Overwhelmed is quite the understatement.


I want to go far into the outdoors, I want to slow down and think for a minute. I want to get away. But it feels so irresponsible to do that. It feels so cowardly and selfish to leave my family, because “it’s too much”.


I miss the systems and community school provided for me. Good days were when I would walk the halls, a sense of complete autonomy, and connect with people genuinely. My best were the days I really felt like myself, chatting, learning from others, and just feeling excited. People played a huge roll in that. Will work offer opportunities to have conversations beyond meetings? Are there open chat calls? I just want to feel like myself again.

18 “I hope this year is one of grace and healing. Be kind to yourself, really be kind to yourself.” - Daryl. “What ever you do you will thrive”. Such beautiful, meaningful words. Wow it really felt like a big hug.

She told me how much my dad used to text her about what I was up to, about the job I got or the scholarship I received, he would send her everything, “in these really long texts”.

There really isn’t going to be a day I don’t think about him huh?

17 Lunch with Rob meant so much. “Call me for anything.” He was 21 when he lost his dad.

14 It’s been a bit over a week now. And maybe twelve hours go by before I think about him, but rarely even that. Sometimes just a fleeting thought, other moments I feel completely leveled, my heart downs in ache, dull and slow, like a cold wind that goes right to your bones.

I don’t know what to do, I can tell you that much. All I know is that I need to go to Minyan and I need to write. The one day (Saturday) I woke up, and could not find the Minyan to say Mourners Kaddish, I almost fell apart. I ended up watching a recording of the morning’s live stream to fill the hole—it helped. I think I’ll do it every day. I intend to, I’ll say that much. For 11 months?? Yes. What if you want to go camping? I’ll pray with the wind if I have to, then I know he’ll be there with me. Don’t worry, there is little that can stop me when I intend to do something. I’ll find a way.

Oh man, I really miss my dad.

_ _ _ _ _ _ _

# Short problem 1:
In the passage given, how old was Rob when he lost his dad?

Rows of pointing data
_ _ _ _ _ _ _

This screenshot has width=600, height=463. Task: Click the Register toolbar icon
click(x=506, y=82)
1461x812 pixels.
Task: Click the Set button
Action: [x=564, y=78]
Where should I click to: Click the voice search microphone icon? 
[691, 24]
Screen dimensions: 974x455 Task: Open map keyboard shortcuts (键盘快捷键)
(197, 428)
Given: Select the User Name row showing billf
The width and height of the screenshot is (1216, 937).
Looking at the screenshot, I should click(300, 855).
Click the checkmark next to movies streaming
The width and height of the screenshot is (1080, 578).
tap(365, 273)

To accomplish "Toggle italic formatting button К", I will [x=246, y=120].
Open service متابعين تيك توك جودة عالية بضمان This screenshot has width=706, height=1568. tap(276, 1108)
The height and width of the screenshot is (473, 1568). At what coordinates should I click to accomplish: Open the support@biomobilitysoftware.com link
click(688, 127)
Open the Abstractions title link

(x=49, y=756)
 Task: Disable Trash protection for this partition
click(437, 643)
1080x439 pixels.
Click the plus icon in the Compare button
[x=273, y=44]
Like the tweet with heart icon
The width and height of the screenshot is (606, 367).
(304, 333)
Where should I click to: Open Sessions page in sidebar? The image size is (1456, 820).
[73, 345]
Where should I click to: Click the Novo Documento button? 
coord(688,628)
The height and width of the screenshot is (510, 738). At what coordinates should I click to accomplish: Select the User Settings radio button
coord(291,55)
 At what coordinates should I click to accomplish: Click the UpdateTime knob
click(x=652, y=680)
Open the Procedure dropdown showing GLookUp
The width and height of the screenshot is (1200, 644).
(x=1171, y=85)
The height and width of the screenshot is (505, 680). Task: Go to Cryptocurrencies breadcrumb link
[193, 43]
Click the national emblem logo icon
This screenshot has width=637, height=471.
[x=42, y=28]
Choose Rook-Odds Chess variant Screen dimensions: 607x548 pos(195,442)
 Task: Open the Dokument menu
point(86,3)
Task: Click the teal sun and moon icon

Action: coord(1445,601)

_ _ _ _ _ _ _

# Short problem 2:
Rewrite the records starting at the line that contains "At what coordinates should I click to accomplish: Click" and ending at the last of the records, renaming "Task" to "Goal" and leaving everything else as it is.

# Exercise result 1:
21

# Exercise result 2:
 At what coordinates should I click to accomplish: Click the UpdateTime knob
click(x=652, y=680)
Open the Procedure dropdown showing GLookUp
The width and height of the screenshot is (1200, 644).
(x=1171, y=85)
The height and width of the screenshot is (505, 680). Goal: Go to Cryptocurrencies breadcrumb link
[193, 43]
Click the national emblem logo icon
This screenshot has width=637, height=471.
[x=42, y=28]
Choose Rook-Odds Chess variant Screen dimensions: 607x548 pos(195,442)
 Goal: Open the Dokument menu
point(86,3)
Goal: Click the teal sun and moon icon

Action: coord(1445,601)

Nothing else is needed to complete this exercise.